When you add SIP sockets, break off the amount you need and then stick them back on the remaining stick of sockets to space them out and make it easier to solder them in place. Once you get a couple of sockets in place, continue putting the individual sockets on the strip and then steady that strip by inserting part of it into the sockets you previously soldered to the board in order to steady it. This is a confusing thing to put in words, but there's a picture showing it in the build process article on my blog. http://prentisseffects.blogspot.com/2017/06/getting-started-build-procedure.html


That's a clever little hack.  Kudos.  Thanks for sharing it--I'm definitely going to try that one out.  Maybe I won't have to howl profanities while trying to seat a single SIL socket in place again.
#189
I'm not generally a huge believer in this kind of thing apart from the kind of thing just mentioned (ESR, different levels of parasitics changing impedance, etc.)  But there's an interesting chart in one of Merlin Blencowe's books that gave me pause (I looked it up, it's on page 79 in Designing High-Fidelity Valve Preamps.).  Merlin measured the distortion that comes from different makes/models of film caps w/ differing construction methods and plotted distortion vs. frequency for all of them on a single graph.  It was interesting.  According to his tests, there are small but real differences in the way different types of caps distort different frequencies.  They are small, but he concludes that it is possible that those small differences could add up over the course of a circuit to be audiable.  WIMA red box films had the most distortion out of the kinds tested (kind of surprising given their more hifi reputation), and has a fair bit of 2nd harmonic distortion. 
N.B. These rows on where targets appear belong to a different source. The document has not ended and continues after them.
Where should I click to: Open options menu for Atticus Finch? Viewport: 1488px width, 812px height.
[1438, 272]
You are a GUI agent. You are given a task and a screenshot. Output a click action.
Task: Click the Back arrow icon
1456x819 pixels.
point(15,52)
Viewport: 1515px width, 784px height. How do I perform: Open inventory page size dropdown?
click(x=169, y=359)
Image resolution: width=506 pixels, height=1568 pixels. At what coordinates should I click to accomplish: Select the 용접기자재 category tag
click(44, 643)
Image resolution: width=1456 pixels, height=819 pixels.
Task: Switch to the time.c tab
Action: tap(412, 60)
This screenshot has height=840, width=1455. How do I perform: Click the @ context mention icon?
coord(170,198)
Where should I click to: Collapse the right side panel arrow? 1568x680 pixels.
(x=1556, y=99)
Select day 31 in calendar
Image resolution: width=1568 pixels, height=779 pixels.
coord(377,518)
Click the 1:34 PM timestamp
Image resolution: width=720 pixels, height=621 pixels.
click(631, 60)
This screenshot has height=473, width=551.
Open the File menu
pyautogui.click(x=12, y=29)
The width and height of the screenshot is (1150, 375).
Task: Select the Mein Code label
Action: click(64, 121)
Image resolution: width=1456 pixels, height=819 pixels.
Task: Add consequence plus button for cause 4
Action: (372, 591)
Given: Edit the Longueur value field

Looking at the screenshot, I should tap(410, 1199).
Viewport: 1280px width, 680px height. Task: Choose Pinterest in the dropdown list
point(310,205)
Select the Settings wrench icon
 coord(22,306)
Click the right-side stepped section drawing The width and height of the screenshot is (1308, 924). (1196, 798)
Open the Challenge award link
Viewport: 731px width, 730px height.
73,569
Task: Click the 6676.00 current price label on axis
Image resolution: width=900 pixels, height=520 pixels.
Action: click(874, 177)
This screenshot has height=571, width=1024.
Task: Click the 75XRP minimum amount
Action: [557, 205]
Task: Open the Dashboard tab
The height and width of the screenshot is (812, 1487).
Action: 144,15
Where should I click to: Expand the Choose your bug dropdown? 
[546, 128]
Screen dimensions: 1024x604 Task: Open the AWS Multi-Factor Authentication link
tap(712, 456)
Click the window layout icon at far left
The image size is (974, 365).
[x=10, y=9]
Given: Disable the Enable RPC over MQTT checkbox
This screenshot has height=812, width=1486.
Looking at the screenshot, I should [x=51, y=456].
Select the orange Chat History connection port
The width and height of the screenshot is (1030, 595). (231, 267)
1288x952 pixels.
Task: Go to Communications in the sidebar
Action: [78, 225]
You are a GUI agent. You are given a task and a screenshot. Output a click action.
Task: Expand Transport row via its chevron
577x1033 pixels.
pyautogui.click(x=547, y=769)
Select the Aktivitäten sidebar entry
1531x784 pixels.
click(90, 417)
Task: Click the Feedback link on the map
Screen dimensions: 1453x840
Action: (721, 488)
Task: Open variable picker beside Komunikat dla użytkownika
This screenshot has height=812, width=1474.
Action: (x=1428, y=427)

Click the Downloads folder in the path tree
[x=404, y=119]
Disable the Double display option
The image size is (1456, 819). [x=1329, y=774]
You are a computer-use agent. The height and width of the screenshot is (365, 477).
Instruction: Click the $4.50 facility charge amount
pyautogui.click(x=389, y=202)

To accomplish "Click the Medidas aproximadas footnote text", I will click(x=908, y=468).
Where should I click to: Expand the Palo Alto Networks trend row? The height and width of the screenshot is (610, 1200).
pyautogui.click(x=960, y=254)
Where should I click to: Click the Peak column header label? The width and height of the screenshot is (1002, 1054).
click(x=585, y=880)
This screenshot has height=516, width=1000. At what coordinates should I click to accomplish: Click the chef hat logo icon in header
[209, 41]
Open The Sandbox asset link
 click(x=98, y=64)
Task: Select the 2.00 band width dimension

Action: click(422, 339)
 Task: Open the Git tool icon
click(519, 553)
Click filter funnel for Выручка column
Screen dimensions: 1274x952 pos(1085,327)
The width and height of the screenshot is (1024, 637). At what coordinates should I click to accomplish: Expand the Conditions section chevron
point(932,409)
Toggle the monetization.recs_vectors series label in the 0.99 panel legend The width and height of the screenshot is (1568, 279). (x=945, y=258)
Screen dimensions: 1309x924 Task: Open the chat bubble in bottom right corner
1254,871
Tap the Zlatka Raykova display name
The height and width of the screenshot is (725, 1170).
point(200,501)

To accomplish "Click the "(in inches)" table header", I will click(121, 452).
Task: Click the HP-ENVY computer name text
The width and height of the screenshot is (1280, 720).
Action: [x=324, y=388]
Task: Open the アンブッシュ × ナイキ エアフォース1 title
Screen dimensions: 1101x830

So there you go, it's at least possible.  Although in your case you probably didn't change enough caps to make change in type add up to much, and what you're hearing is related to changes other than type (difference in value, ESR, impedance change (or placebo effect)).

#190
Global Annoucements / Re: health vs. mbp
May 22, 2018, 11:55:47 AM
Best wishes, Brian.  I hope your docs can figure it all out soon.
#191
Another vote for the total recall.  It's got the mojo.  I'm not even exactly sure what the mojo is, but whatever it is, it's got it.
#192
Quote from: pickdropper on May 15, 2018, 10:34:48 AM
Did they throw in the ketchup packet at least?

This is unquestionably the most sparkly silverest of silver linings.
#193
Open Discussion / Re: Any NBA fans out there?
May 15, 2018, 10:27:40 PM
I might get into it if it didn't go head-to-head with the hockey playoffs.  And the IPL.  And baseball.  They need to push their season ahead or back by a month.  Preferably back.  Then I'd probably get converted.
#194
Thanks Brian!
#195
Every time I'm looking at mic pre kits and schematics I wonder how long before pedal builders jump hot and heavy on this particular train.  The pro audio world seems to be completely obsessed with them.